- _WHAT IS REQUIRED_
Emit all the data exactly as provided.
═════ INFORMATION GIVEN
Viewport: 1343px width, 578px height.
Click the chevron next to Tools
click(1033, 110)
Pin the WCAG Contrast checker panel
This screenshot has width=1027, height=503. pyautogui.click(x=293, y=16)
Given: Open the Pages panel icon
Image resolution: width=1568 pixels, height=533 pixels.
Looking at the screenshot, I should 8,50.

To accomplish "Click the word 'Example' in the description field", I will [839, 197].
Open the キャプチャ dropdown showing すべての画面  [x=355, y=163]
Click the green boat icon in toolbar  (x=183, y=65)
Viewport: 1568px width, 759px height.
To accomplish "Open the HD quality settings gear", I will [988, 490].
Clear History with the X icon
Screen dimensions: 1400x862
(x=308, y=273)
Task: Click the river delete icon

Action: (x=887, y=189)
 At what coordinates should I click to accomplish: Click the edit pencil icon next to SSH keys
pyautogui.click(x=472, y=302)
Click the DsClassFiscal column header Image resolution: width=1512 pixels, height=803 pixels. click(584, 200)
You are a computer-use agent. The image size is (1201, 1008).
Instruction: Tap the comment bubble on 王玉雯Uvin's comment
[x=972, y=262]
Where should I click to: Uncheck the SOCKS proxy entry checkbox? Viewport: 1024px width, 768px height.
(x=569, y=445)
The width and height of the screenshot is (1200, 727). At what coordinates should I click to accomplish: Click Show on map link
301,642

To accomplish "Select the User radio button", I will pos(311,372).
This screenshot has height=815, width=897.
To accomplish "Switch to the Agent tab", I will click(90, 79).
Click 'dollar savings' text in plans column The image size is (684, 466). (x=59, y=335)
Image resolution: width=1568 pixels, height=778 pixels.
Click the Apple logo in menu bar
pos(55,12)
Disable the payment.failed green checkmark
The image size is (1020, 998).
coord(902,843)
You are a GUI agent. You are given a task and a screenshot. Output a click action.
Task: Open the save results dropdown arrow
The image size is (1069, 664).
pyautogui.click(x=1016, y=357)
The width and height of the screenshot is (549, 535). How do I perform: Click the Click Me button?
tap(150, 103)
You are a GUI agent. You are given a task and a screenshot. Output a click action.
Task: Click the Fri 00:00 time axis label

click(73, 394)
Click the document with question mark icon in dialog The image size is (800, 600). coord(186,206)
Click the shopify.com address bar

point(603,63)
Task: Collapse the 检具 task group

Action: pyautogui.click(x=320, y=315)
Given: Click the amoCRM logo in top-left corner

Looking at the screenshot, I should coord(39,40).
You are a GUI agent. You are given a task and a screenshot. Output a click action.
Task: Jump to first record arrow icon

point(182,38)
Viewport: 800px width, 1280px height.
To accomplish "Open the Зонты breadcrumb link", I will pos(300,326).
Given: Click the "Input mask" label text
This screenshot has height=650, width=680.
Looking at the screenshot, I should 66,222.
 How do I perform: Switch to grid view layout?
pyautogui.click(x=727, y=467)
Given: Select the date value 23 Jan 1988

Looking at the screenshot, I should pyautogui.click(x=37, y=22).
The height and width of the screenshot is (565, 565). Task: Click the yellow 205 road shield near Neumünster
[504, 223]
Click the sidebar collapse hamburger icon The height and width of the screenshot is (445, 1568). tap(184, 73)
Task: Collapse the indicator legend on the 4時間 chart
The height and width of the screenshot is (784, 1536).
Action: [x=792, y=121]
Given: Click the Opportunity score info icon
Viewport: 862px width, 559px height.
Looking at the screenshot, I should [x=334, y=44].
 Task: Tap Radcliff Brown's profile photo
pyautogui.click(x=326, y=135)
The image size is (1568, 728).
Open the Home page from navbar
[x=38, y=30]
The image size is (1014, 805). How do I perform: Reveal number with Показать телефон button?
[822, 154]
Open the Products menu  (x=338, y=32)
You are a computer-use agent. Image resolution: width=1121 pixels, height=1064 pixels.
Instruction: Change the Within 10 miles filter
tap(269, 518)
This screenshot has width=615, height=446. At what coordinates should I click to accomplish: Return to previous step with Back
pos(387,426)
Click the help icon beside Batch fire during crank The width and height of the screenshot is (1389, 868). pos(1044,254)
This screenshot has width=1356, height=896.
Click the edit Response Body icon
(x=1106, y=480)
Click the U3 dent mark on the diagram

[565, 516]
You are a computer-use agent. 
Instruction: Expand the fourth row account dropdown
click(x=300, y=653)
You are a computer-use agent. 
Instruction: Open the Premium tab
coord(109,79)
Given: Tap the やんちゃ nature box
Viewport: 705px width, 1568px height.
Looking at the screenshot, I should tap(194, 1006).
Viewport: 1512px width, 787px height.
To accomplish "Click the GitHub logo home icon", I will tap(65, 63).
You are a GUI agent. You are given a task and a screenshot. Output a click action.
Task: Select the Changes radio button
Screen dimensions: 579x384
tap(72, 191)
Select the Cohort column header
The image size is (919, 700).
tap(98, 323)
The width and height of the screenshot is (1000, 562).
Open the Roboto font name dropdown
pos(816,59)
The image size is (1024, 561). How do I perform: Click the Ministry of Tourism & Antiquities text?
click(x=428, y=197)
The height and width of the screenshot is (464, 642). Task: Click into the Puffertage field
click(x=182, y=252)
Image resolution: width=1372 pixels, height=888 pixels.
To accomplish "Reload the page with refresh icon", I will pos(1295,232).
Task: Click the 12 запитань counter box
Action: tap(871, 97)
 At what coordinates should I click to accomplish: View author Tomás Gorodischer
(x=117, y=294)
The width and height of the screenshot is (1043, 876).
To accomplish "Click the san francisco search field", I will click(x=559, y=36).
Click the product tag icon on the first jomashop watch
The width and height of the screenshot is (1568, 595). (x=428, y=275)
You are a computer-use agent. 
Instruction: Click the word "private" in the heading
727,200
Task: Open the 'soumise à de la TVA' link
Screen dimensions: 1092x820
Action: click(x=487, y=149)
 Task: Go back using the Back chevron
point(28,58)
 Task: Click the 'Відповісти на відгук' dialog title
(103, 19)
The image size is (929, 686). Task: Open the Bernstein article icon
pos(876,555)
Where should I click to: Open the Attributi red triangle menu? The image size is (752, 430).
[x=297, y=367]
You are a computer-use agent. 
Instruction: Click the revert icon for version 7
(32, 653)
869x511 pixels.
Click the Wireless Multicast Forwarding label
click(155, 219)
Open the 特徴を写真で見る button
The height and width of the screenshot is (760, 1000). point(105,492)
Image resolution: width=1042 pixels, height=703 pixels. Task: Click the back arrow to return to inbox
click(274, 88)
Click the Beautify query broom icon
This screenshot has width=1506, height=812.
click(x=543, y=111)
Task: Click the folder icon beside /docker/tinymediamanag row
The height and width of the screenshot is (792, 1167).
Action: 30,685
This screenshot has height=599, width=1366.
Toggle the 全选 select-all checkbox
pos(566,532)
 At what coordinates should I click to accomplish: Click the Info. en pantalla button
══════════
- _ANSWER TO THIS EXERCISE_
Viewport: 1343px width, 578px height.
Click the chevron next to Tools
click(1033, 110)
Pin the WCAG Contrast checker panel
This screenshot has width=1027, height=503. pyautogui.click(x=293, y=16)
Given: Open the Pages panel icon
Image resolution: width=1568 pixels, height=533 pixels.
Looking at the screenshot, I should 8,50.

To accomplish "Click the word 'Example' in the description field", I will [839, 197].
Open the キャプチャ dropdown showing すべての画面  [x=355, y=163]
Click the green boat icon in toolbar  (x=183, y=65)
Viewport: 1568px width, 759px height.
To accomplish "Open the HD quality settings gear", I will [988, 490].
Clear History with the X icon
Screen dimensions: 1400x862
(x=308, y=273)
Task: Click the river delete icon

Action: (x=887, y=189)
 At what coordinates should I click to accomplish: Click the edit pencil icon next to SSH keys
pyautogui.click(x=472, y=302)
Click the DsClassFiscal column header Image resolution: width=1512 pixels, height=803 pixels. click(584, 200)
You are a computer-use agent. The image size is (1201, 1008).
Instruction: Tap the comment bubble on 王玉雯Uvin's comment
[x=972, y=262]
Where should I click to: Uncheck the SOCKS proxy entry checkbox? Viewport: 1024px width, 768px height.
(x=569, y=445)
The width and height of the screenshot is (1200, 727). At what coordinates should I click to accomplish: Click Show on map link
301,642

To accomplish "Select the User radio button", I will pos(311,372).
This screenshot has height=815, width=897.
To accomplish "Switch to the Agent tab", I will click(90, 79).
Click 'dollar savings' text in plans column The image size is (684, 466). (x=59, y=335)
Image resolution: width=1568 pixels, height=778 pixels.
Click the Apple logo in menu bar
pos(55,12)
Disable the payment.failed green checkmark
The image size is (1020, 998).
coord(902,843)
You are a GUI agent. You are given a task and a screenshot. Output a click action.
Task: Open the save results dropdown arrow
The image size is (1069, 664).
pyautogui.click(x=1016, y=357)
The width and height of the screenshot is (549, 535). How do I perform: Click the Click Me button?
tap(150, 103)
You are a GUI agent. You are given a task and a screenshot. Output a click action.
Task: Click the Fri 00:00 time axis label

click(73, 394)
Click the document with question mark icon in dialog The image size is (800, 600). coord(186,206)
Click the shopify.com address bar

point(603,63)
Task: Collapse the 检具 task group

Action: pyautogui.click(x=320, y=315)
Given: Click the amoCRM logo in top-left corner

Looking at the screenshot, I should coord(39,40).
You are a GUI agent. You are given a task and a screenshot. Output a click action.
Task: Jump to first record arrow icon

point(182,38)
Viewport: 800px width, 1280px height.
To accomplish "Open the Зонты breadcrumb link", I will pos(300,326).
Given: Click the "Input mask" label text
This screenshot has height=650, width=680.
Looking at the screenshot, I should 66,222.
 How do I perform: Switch to grid view layout?
pyautogui.click(x=727, y=467)
Given: Select the date value 23 Jan 1988

Looking at the screenshot, I should pyautogui.click(x=37, y=22).
The height and width of the screenshot is (565, 565). Task: Click the yellow 205 road shield near Neumünster
[504, 223]
Click the sidebar collapse hamburger icon The height and width of the screenshot is (445, 1568). tap(184, 73)
Task: Collapse the indicator legend on the 4時間 chart
The height and width of the screenshot is (784, 1536).
Action: [x=792, y=121]
Given: Click the Opportunity score info icon
Viewport: 862px width, 559px height.
Looking at the screenshot, I should [x=334, y=44].
 Task: Tap Radcliff Brown's profile photo
pyautogui.click(x=326, y=135)
The image size is (1568, 728).
Open the Home page from navbar
[x=38, y=30]
The image size is (1014, 805). How do I perform: Reveal number with Показать телефон button?
[822, 154]
Open the Products menu  (x=338, y=32)
You are a computer-use agent. Image resolution: width=1121 pixels, height=1064 pixels.
Instruction: Change the Within 10 miles filter
tap(269, 518)
This screenshot has width=615, height=446. At what coordinates should I click to accomplish: Return to previous step with Back
pos(387,426)
Click the help icon beside Batch fire during crank The width and height of the screenshot is (1389, 868). pos(1044,254)
This screenshot has width=1356, height=896.
Click the edit Response Body icon
(x=1106, y=480)
Click the U3 dent mark on the diagram

[565, 516]
You are a computer-use agent. 
Instruction: Expand the fourth row account dropdown
click(x=300, y=653)
You are a computer-use agent. 
Instruction: Open the Premium tab
coord(109,79)
Given: Tap the やんちゃ nature box
Viewport: 705px width, 1568px height.
Looking at the screenshot, I should tap(194, 1006).
Viewport: 1512px width, 787px height.
To accomplish "Click the GitHub logo home icon", I will tap(65, 63).
You are a GUI agent. You are given a task and a screenshot. Output a click action.
Task: Select the Changes radio button
Screen dimensions: 579x384
tap(72, 191)
Select the Cohort column header
The image size is (919, 700).
tap(98, 323)
The width and height of the screenshot is (1000, 562).
Open the Roboto font name dropdown
pos(816,59)
The image size is (1024, 561). How do I perform: Click the Ministry of Tourism & Antiquities text?
click(x=428, y=197)
The height and width of the screenshot is (464, 642). Task: Click into the Puffertage field
click(x=182, y=252)
Image resolution: width=1372 pixels, height=888 pixels.
To accomplish "Reload the page with refresh icon", I will pos(1295,232).
Task: Click the 12 запитань counter box
Action: tap(871, 97)
 At what coordinates should I click to accomplish: View author Tomás Gorodischer
(x=117, y=294)
The width and height of the screenshot is (1043, 876).
To accomplish "Click the san francisco search field", I will click(x=559, y=36).
Click the product tag icon on the first jomashop watch
The width and height of the screenshot is (1568, 595). (x=428, y=275)
You are a computer-use agent. 
Instruction: Click the word "private" in the heading
727,200
Task: Open the 'soumise à de la TVA' link
Screen dimensions: 1092x820
Action: click(x=487, y=149)
 Task: Go back using the Back chevron
point(28,58)
 Task: Click the 'Відповісти на відгук' dialog title
(103, 19)
The image size is (929, 686). Task: Open the Bernstein article icon
pos(876,555)
Where should I click to: Open the Attributi red triangle menu? The image size is (752, 430).
[x=297, y=367]
You are a computer-use agent. 
Instruction: Click the revert icon for version 7
(32, 653)
869x511 pixels.
Click the Wireless Multicast Forwarding label
click(155, 219)
Open the 特徴を写真で見る button
The height and width of the screenshot is (760, 1000). point(105,492)
Image resolution: width=1042 pixels, height=703 pixels. Task: Click the back arrow to return to inbox
click(274, 88)
Click the Beautify query broom icon
This screenshot has width=1506, height=812.
click(x=543, y=111)
Task: Click the folder icon beside /docker/tinymediamanag row
The height and width of the screenshot is (792, 1167).
Action: 30,685
This screenshot has height=599, width=1366.
Toggle the 全选 select-all checkbox
pos(566,532)
 At what coordinates should I click to accomplish: Click the Info. en pantalla button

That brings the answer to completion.